- Não existe qualquer preceito na legislação estradal ou na legislação civil, que estabeleça uma presunção de culpa, total ou parcial, ao condutor ou passageiro do velocípede, que circule sem fazer uso do capacete de protecção.
- Assim, a inobservância da imposição legal estradal do uso do referido capacete apenas poderá repercutir-se na natureza das lesões sofridas pela vítima, sem todavia afectar o resultado final derivado da queda daquela na faixa de rodagem.
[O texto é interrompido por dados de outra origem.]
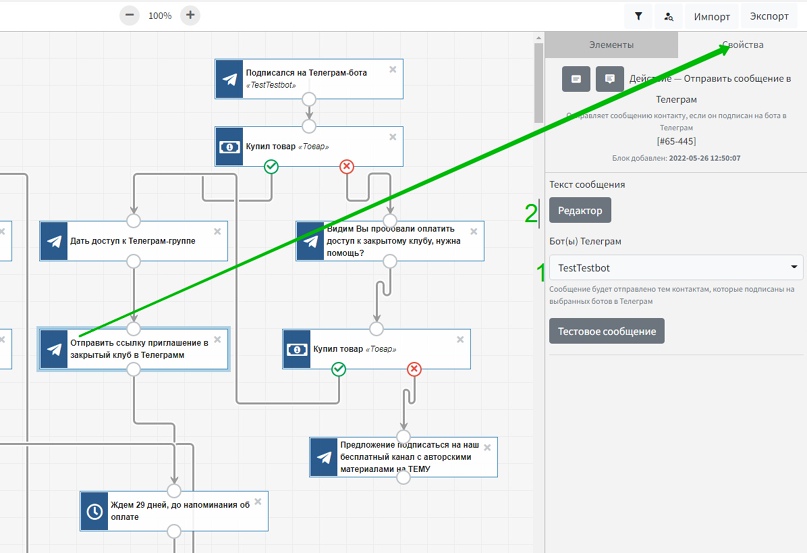Click the 'Экспорт' button
The image size is (807, 553).
pos(769,16)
- Não existem quaisquer critérios específicos para a determinação da indemnização a atribuir como ressarcimento pela perda do bem da vida, tendo o legislador fixado para tal a utilização do critério de equidade, temperado com o grau de culpabilidade do agente, a situação económica deste e do lesado e as demais circunstâncias atenuativas da responsabilidade do lesante.
- É adequada uma indemnização de 2000000 escudos pela perda do direito à vida de uma jovem, de 25 anos de idade tendo em conta os longos anos de vida que, salvo qualquer acontecimento imprevisto, ainda teria à sua frente.
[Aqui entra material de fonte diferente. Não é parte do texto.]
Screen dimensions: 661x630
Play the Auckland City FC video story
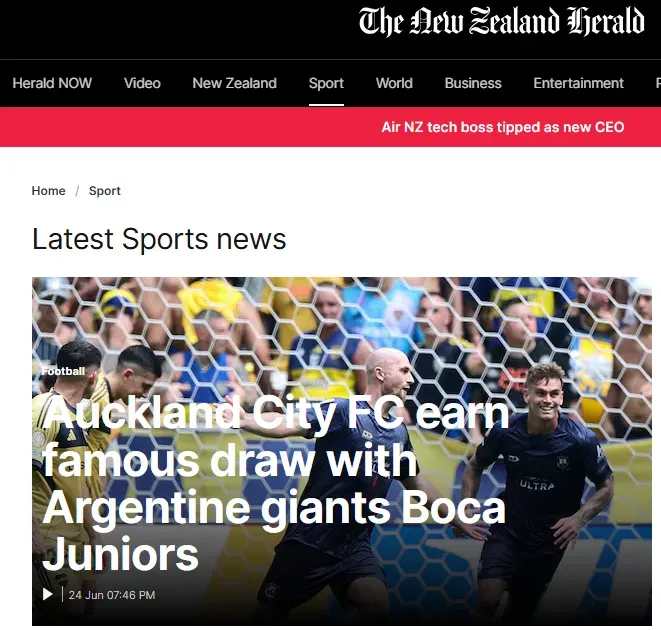tap(48, 594)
- É adequada a indemnização de 800000 pelos danos não patrimoniais do marido da vítima, pois, tendo este 32 anos de idade e não havendo filhos do seu casamento com a vítima, e manifesta a possibilidade de ele via a constituir novo lar.
- Os juros relativos à indemnização por danos não patrimoniais, não se mostrando que eles foram actualizados com referência à data da prolação e a decisão da primeira instância, devem ser contados a partir da citação.